MediaTek Inc., Asia's largest chipset designer, said Monday its first quarter profit grew 51 percent from a year earlier, boosted by China's flourishing smartphone market.

The Taiwanese company's net profit totaled 3.7 billion New Taiwan dollars ($125 million) in the January-March period on revenue of NT$24 billion.

MediaTek helped fuel the sales growth of China's low-cost handsets by providing integrated, customized chipsets that significantly shorten the time and cost of marketing a new product.

It has delivered more sophisticated chipsets over the past year to run entry-level smartphones produced in China.
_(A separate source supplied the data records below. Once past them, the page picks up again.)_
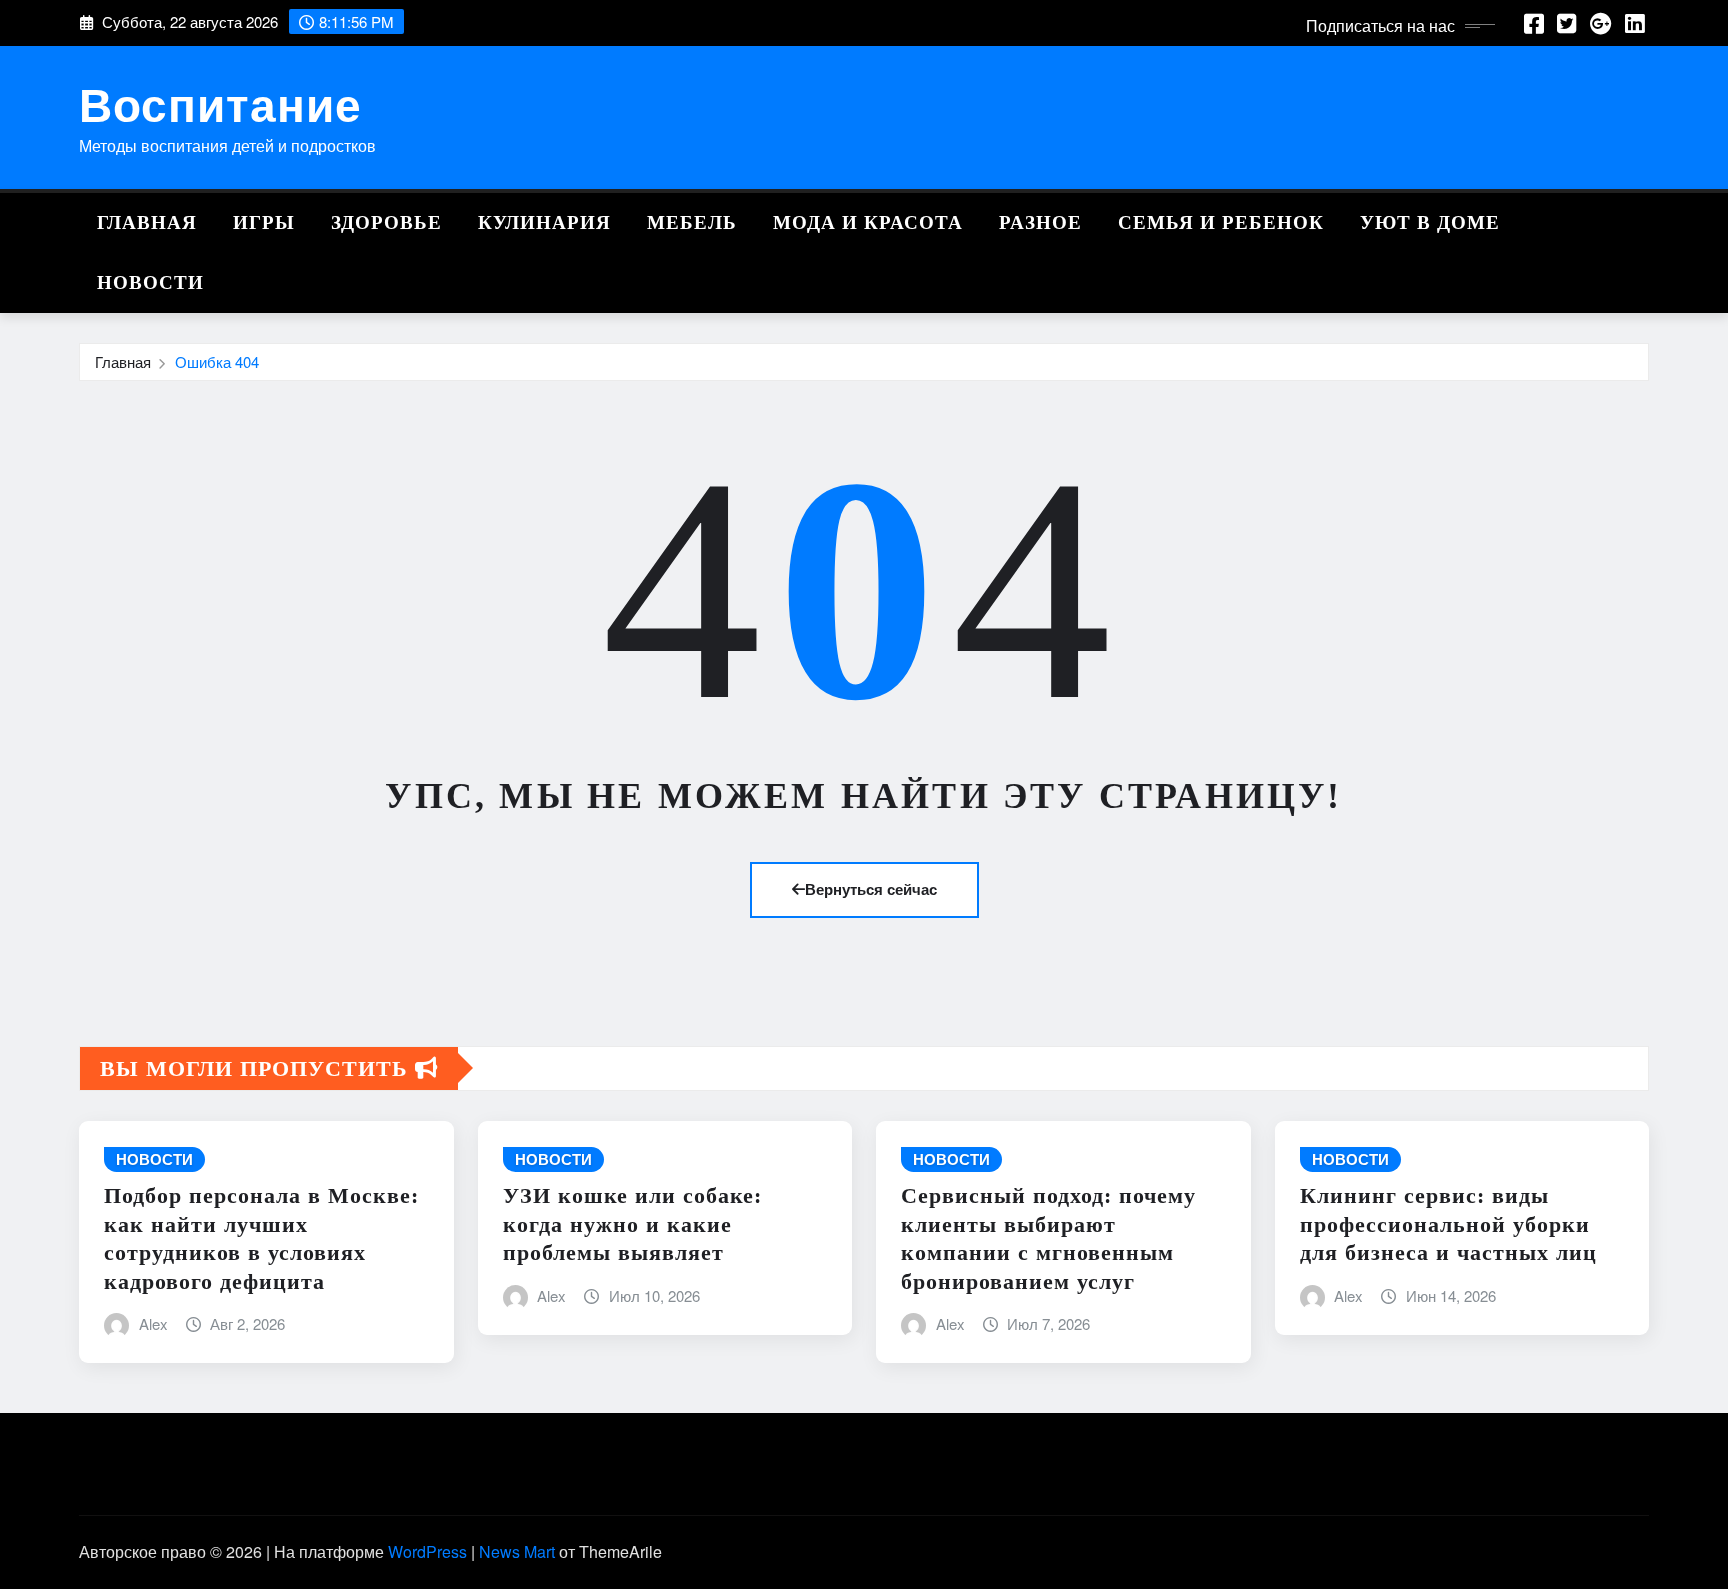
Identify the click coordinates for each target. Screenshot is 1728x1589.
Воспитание (220, 103)
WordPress (427, 1551)
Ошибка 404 (217, 361)
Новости (150, 282)
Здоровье (386, 222)
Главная (147, 222)
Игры (264, 222)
The company shipped 35 million chipsets that power low- and middle-cost smartphones in the first quarter, accounting for more than 40 percent of overall revenue, said MediaTek President Hsieh Ching-jiang.

Chipset volume is expected to grow to 45 to 50 million in the second quarter with demand for smartphones remaining strong in China and in countries such as India and Indonesia, he said.

The chip designer recently launched a dual-core mobile chip for smartphones. Using the cutting-edge 28 nanometer process to produce, the new chip could help MediaTek maintain its edge over its Chinese rivals, analysts say.

The company is also moving into the tablet computer market. Its processor has been selected by Taiwan's Acer Inc. to power a new 7-inch tablet, codenamed Iconia A1, which will sell for as low as $169.

MediaTek last year announced a $3.8 billion takeover of its Taiwanese rival MStar Semiconductor. Chips designed by the two companies for use in televisions have a 70 percent share of the global market. The deal has yet to get approval from China's antitrust regulators. Taiwanese regulators are investigating alleged insider trading in the deal.